10 August 2015

On 1 January 2018 lenders throughout the world have to adopt a new accounting Standard known as IFRS 9. This requires lenders to account for credit risk in a completely new way and brings together accounting practices with credit risk models.
Opportunities from IFRS 9 - image of Business School exterior

Lenders are currently deciding what methodology to adopt to answer new modelling questions implicit in the Standard. On 4 August the Credit Research Centre organised a one day Workshop to bring together modellers from a range of backgrounds to discuss methodological issues surrounding the standard.

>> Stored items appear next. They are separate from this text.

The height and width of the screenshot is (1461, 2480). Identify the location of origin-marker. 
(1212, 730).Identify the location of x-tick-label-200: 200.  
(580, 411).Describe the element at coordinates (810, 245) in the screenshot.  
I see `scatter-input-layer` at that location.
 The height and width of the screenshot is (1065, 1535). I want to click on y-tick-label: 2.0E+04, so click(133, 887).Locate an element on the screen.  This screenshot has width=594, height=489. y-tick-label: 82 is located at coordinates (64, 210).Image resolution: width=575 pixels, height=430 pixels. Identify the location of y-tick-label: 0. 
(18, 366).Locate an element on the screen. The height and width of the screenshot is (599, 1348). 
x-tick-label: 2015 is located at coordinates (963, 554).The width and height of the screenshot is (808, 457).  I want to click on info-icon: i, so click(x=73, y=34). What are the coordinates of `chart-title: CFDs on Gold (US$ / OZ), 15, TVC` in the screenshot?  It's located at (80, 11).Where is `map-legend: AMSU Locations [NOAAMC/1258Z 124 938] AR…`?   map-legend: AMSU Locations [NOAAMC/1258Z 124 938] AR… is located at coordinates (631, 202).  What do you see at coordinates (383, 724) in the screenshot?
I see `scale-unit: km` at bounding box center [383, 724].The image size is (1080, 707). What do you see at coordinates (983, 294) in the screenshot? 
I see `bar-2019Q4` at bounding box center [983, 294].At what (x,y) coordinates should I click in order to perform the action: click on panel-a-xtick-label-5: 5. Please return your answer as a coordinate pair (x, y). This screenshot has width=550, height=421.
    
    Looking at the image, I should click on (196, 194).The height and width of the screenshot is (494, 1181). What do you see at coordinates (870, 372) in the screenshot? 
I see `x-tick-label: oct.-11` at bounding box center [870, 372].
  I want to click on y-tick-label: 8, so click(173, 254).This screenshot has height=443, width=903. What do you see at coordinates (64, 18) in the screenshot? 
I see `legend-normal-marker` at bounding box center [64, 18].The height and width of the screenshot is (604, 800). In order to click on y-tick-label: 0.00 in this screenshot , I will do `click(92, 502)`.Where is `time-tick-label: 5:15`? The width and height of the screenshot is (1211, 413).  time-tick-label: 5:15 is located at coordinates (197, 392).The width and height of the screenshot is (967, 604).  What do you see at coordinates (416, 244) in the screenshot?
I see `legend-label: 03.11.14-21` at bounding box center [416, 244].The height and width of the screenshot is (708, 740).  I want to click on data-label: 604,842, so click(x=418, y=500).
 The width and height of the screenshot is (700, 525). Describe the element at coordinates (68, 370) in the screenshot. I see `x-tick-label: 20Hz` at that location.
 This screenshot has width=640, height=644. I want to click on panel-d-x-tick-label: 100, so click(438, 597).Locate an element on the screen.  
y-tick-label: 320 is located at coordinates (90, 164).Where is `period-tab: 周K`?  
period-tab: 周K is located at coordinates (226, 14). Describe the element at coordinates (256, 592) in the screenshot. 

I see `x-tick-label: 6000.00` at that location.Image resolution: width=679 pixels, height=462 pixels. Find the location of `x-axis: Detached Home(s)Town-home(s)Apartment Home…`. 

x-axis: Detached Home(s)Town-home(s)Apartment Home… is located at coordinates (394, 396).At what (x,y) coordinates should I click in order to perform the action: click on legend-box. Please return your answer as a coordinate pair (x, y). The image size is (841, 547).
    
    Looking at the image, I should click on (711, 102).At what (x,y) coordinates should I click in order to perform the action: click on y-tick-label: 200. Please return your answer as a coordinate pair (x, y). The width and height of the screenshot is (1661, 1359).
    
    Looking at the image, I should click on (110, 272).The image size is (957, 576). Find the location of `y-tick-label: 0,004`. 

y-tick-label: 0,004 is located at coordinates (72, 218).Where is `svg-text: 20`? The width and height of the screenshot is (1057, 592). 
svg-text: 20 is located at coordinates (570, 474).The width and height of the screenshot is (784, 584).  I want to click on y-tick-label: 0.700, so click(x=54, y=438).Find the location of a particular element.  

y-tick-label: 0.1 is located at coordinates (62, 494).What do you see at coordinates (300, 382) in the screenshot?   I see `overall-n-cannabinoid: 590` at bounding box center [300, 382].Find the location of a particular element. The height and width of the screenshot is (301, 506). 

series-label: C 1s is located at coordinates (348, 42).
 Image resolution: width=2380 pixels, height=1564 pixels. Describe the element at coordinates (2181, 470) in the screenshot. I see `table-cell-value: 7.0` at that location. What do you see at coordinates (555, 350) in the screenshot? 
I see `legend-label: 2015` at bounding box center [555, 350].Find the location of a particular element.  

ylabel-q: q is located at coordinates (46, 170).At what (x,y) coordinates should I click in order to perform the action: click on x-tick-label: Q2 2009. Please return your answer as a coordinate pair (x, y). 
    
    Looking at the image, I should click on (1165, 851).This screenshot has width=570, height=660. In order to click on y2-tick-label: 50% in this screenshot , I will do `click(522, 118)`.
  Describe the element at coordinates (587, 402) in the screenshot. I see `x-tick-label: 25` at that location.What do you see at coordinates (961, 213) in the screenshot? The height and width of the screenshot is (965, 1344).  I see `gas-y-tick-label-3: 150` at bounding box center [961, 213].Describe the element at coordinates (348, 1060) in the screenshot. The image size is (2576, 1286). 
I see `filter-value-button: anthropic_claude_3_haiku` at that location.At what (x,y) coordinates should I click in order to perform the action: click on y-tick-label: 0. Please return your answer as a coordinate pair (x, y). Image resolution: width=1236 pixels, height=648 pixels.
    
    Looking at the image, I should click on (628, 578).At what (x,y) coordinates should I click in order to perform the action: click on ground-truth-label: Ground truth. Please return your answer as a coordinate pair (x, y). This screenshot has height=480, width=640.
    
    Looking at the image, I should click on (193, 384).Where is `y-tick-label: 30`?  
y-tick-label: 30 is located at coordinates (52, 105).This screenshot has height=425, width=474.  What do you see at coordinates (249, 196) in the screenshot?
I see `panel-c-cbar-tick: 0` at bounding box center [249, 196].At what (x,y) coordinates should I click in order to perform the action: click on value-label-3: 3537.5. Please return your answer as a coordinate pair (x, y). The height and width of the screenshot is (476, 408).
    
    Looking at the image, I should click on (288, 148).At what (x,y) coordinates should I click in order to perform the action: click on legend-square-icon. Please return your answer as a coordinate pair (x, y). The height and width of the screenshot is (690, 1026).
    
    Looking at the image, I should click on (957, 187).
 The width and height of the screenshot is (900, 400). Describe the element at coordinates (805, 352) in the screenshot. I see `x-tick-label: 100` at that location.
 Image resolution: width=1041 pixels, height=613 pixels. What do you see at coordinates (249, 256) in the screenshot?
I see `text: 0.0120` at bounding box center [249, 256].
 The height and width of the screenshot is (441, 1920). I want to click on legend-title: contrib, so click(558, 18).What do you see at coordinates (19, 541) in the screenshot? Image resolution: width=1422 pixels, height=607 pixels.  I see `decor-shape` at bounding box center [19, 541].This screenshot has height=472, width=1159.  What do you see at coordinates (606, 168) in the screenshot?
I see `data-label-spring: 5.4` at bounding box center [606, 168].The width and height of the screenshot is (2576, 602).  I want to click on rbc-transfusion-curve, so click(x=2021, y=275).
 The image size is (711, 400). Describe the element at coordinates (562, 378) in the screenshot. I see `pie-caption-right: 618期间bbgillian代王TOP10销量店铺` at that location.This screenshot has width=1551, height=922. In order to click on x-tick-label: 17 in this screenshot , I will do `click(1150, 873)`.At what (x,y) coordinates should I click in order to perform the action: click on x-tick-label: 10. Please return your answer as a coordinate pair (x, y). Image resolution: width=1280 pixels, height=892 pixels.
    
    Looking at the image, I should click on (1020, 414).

Seventy five delegates from a wide range of banks, consultancies, credit bureaux and universities to discuss the issues. They heard presentations from Kumar Dasgupta, a Technical Director at the International Accounting Standards Board who explained the Standard. Ben Fowles from Oliver Wyman described some of the anticipated affects of the Standard and some of his experiences gained from helping organisations with it. Dr Tony van Gestel, CEO of Dexia Bank in the Netherlands, gave a detailed description of models and methodologies that Dexia is using. Dr Mark Somers, Technical Director at consultants 4-most stimulated discussion by discussing a range of methodologies that might be used and raising some open questions. Dr Scott Aguais from Aguais & Associated Ltd explained approaches to estimating point-in-time models for impairment modelling that included macroeconomic variables. Phil Dransfield , Decision Science Director at TSB explained some of the challenges of IFRS9 modelling that had come to light from experience at TSB and Steven Hall, a partner at KPMG discussed the implications of the new standard for a bank’s Board, for rating agencies and for regulators.

Delegates found the event extremely worthwhile and many asked for another Workshop on the same topic early in 2016 when lenders had made further progress with their models.